Open innovation includes not only innovation and cooperation in technology, but also innovation and sharing on systems and institutions. At the moment, new technologies are promoting profound adjustments in the global economic and industrial patterns while the world economic recovery remains a bumpy road. Only when technological innovation and structural reform are combined to form a synergy, and only when the creativity and innovation potential of the people are fully unleashed, can we produce a strong momentum to sustain global economic stability and recovery. During this process, countries need to share experience of reform and innovation, narrow the "innovation gap", and pursue inclusive development and development for all.
Ladies and Gentlemen,
In China, people are becoming more and more enthusiastic about innovation. At the Summer Davos held in Tianjin not long ago, there were heated discussions on the theme of creating value through innovation. My foreign friends often ask me, what is the secret behind China's sustained growth? The answer is the hard work and wisdom of the Chinese people. The reform and opening up of China, involving the more than 1.3 billion people, is an innovation campaign of the largest scale ever in the world. Through such reform measures as empowering the farmers with the land operation rights, reforming the SOEs and developing the private sector, we have fully stimulated the creativity of the multiple players in our economy. Many of our practices and systems, which have proven to be effective, were all established in this process. With the unleashed creativity of tens of millions of the people, the society has gained a stronger capacity to create wealth and the people have become better off. Opening up is also a kind of reform. We have opened up to the world, promoted reform through opening up, and enhanced our innovation capacity and competitiveness through opening up in wider scope and at higher level.

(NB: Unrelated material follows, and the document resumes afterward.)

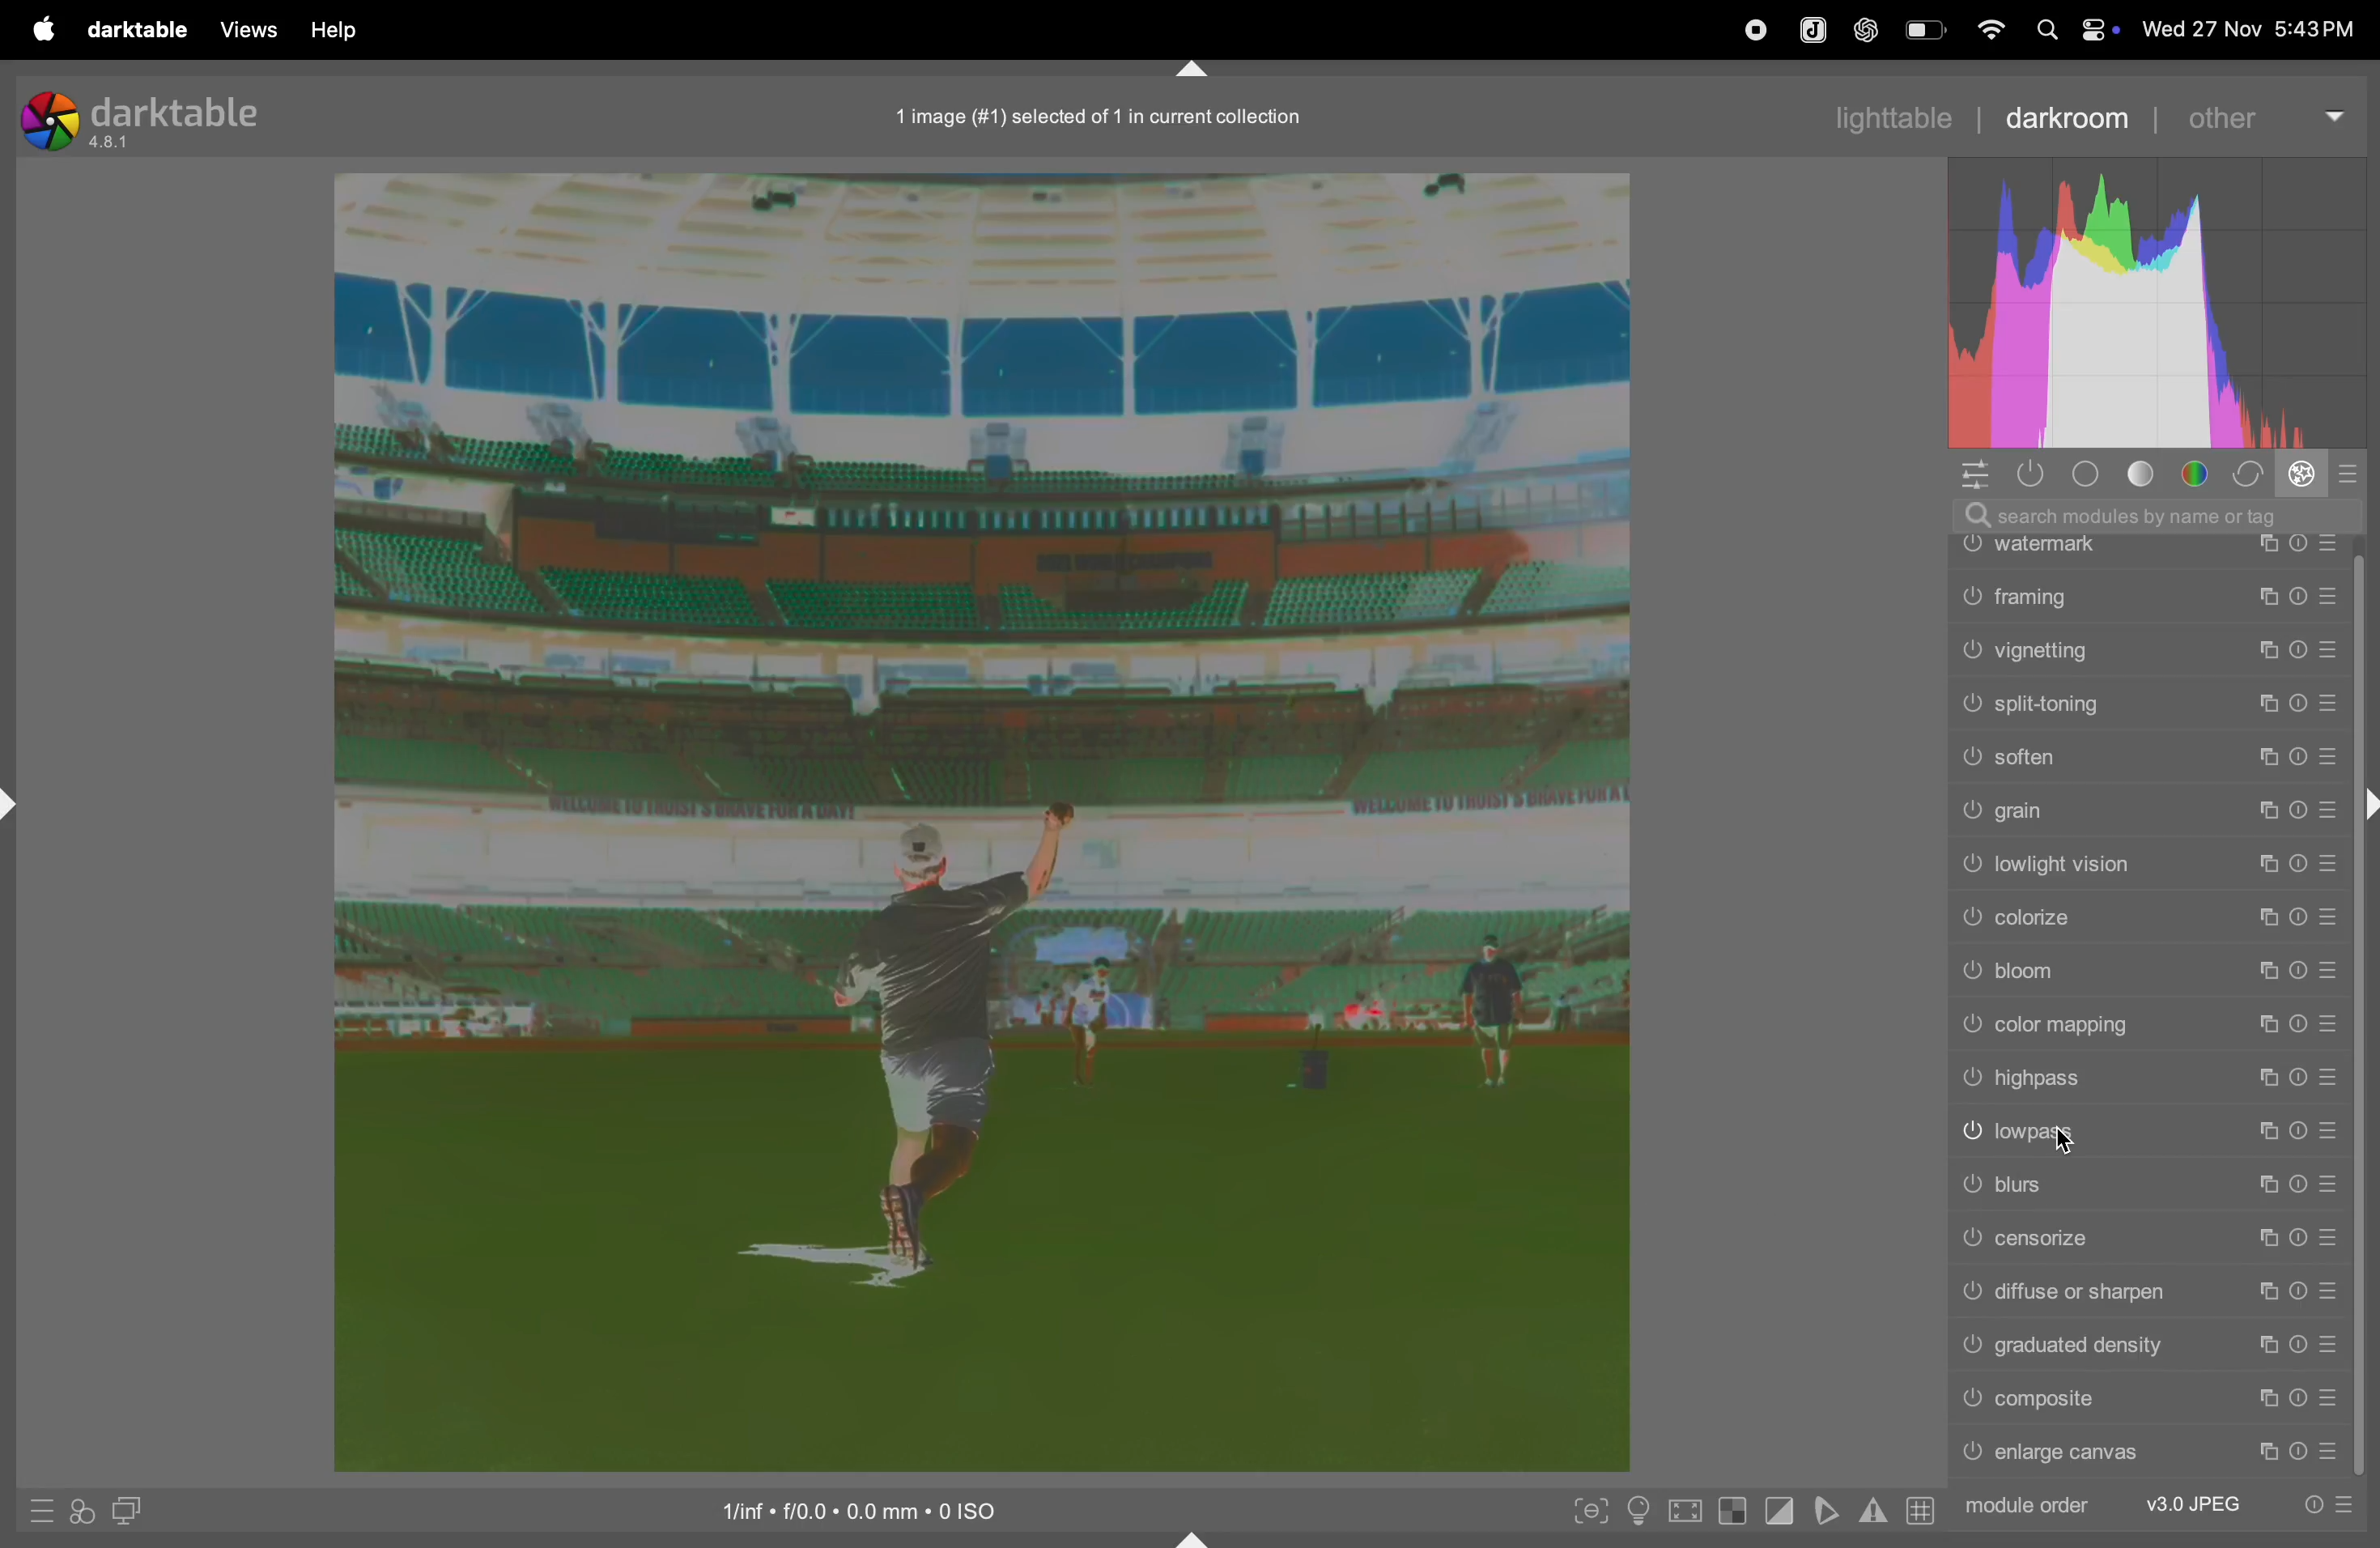 This screenshot has width=2380, height=1548. What do you see at coordinates (1928, 29) in the screenshot?
I see `battery` at bounding box center [1928, 29].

Science and technology have served as the primary productive force in driving China's development. A robust scientific and technological sector would not be possible without reform. Over the past 30 years and more, we have deepened reform of science and technology institutions. While strengthening basic research, we have encouraged the scientific and technological personnel to compete in the market and create their own value. In this way, we have developed and grown scientific and technological companies through market competition, and boosted the vigor of the market and innovation.
China has made remarkable achievements in development. However, we know clearly that China is still the largest developing country. It still ranks around the 80th in the world in terms of per capita GDP, and lags far behind developed countries in science and technology. The quality and efficiency of the economy is in the process of improving, and there remain quite some systemic and institutional obstacles that stand in the way of development. China needs to achieve faster and better growth to become a moderately developed country by the middle of this century. What is crucial is to further free our mind, persist in reform and innovation, and unleash the creativity of the people so that the whole society will be full of vigor and vitality, providing a reservoir of energy that propels development.